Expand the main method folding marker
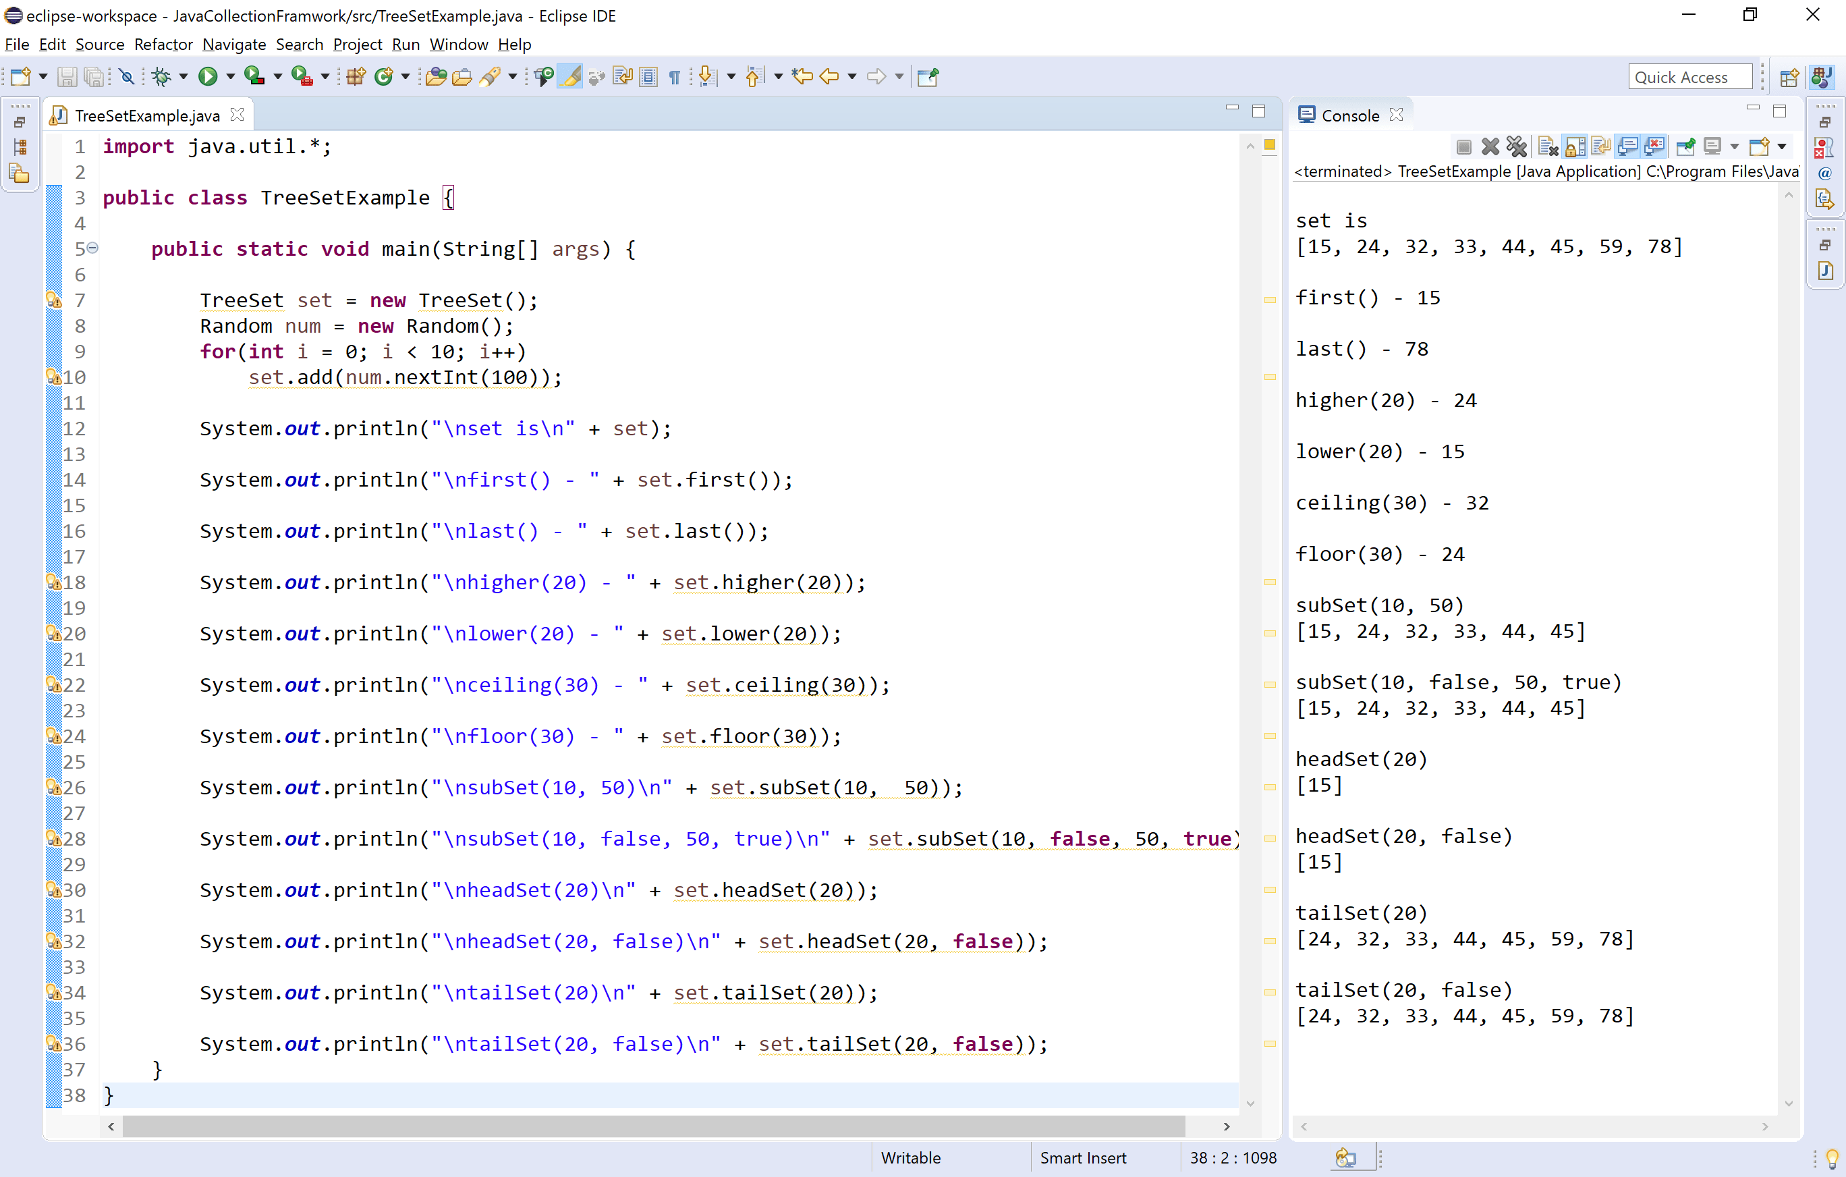The image size is (1846, 1177). tap(92, 248)
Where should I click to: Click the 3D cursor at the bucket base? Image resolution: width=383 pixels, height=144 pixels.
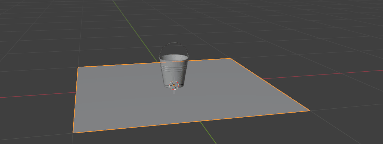(174, 85)
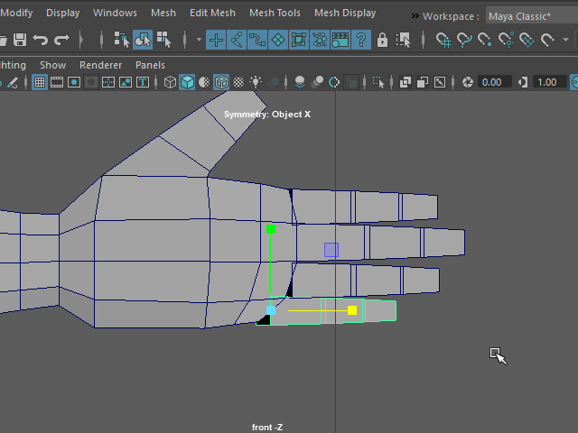Expand the selection mask dropdown arrow
The width and height of the screenshot is (578, 433).
pyautogui.click(x=199, y=40)
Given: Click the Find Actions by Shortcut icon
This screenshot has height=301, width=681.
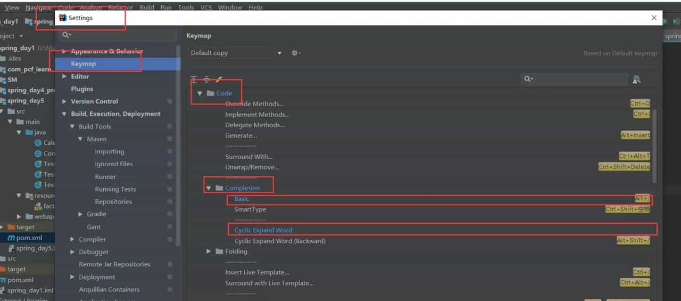Looking at the screenshot, I should 636,79.
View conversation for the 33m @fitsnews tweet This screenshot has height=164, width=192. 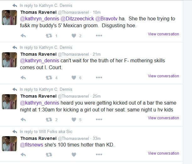pos(163,153)
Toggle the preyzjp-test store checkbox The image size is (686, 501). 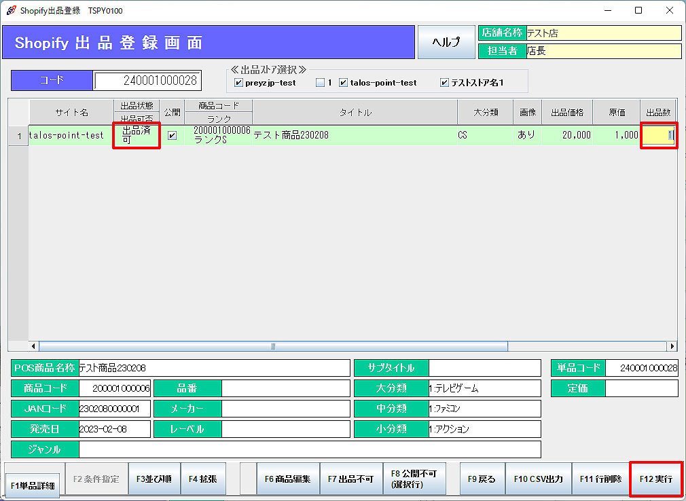coord(238,83)
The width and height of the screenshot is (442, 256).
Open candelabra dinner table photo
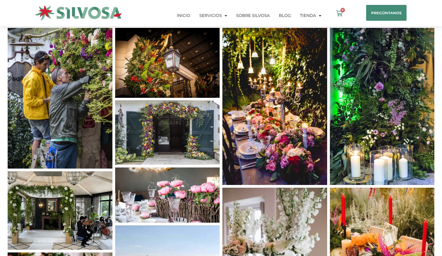pos(275,106)
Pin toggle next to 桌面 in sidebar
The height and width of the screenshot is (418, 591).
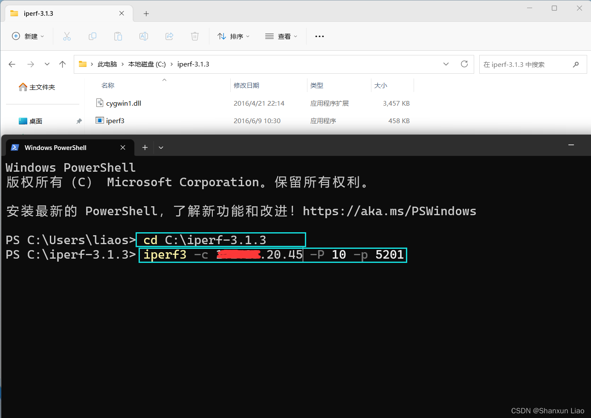click(79, 121)
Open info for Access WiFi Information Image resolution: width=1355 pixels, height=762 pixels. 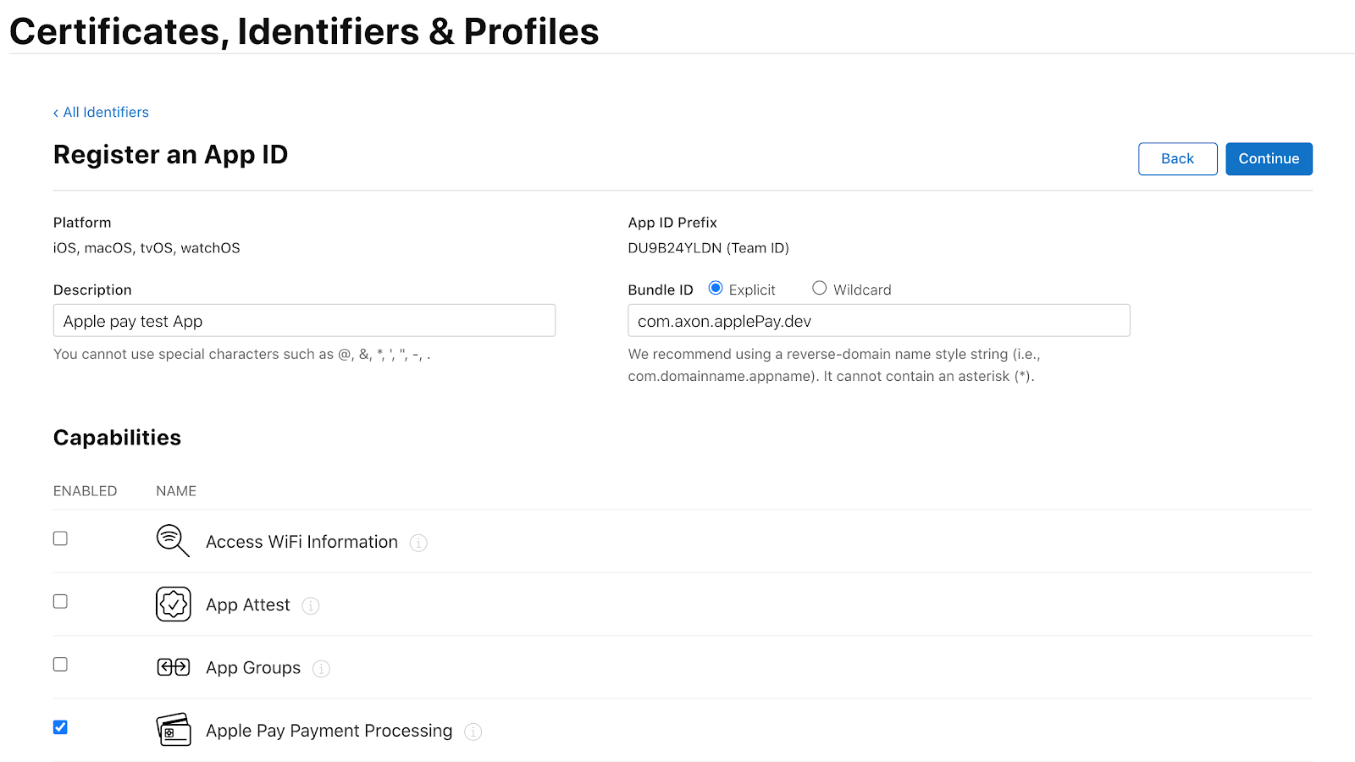[418, 543]
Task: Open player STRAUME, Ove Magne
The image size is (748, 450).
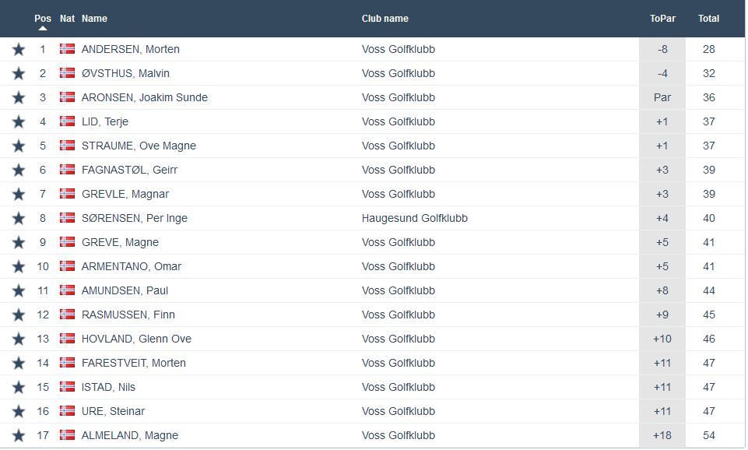Action: (x=139, y=146)
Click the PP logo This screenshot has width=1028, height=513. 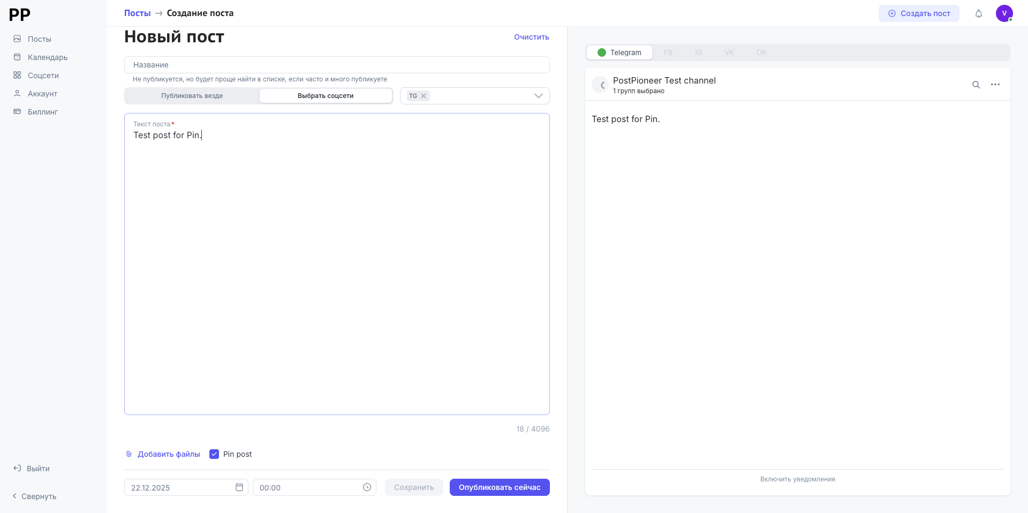pos(20,14)
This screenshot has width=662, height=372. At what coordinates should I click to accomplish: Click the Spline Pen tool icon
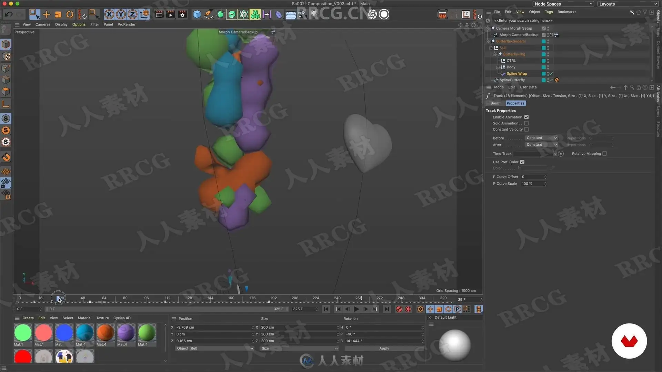click(209, 14)
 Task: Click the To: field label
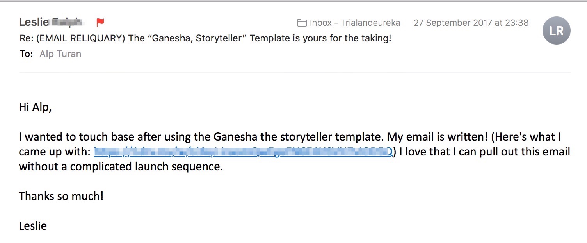tap(26, 54)
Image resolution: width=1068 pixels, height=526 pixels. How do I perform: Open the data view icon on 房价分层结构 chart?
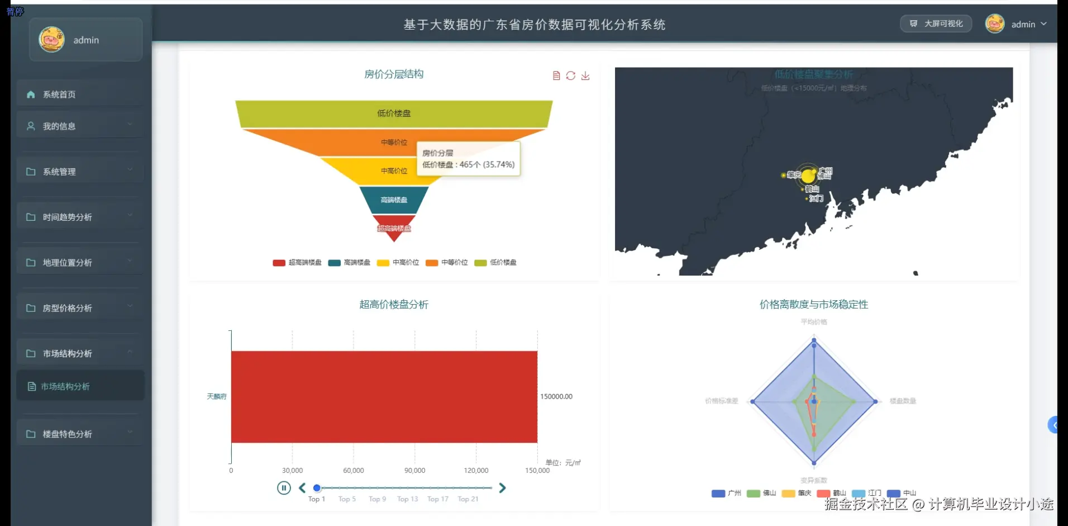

* * *

Task objective: Convert the lines from the start of the records up to and including the line with "Looking at the screenshot, I should 636,79." into a Markdown table with the columns Row and Line, skipping any blank lines. Leave the pictures out of the table.

Solution to the exercise:
| Row | Line |
|---|---|
| 1 | Expand the main method folding marker |
| 2 | The image size is (1846, 1177). tap(92, 248) |
| 3 | Where should I click to: Click the 3D cursor at the bucket base? Image resolution: width=383 pixels, height=144 pixels. |
| 4 | (174, 85) |
| 5 | Expand the selection mask dropdown arrow |
| 6 | The width and height of the screenshot is (578, 433). |
| 7 | pyautogui.click(x=199, y=40) |
| 8 | Given: Click the Find Actions by Shortcut icon |
| 9 | This screenshot has height=301, width=681. |
| 10 | Looking at the screenshot, I should 636,79. |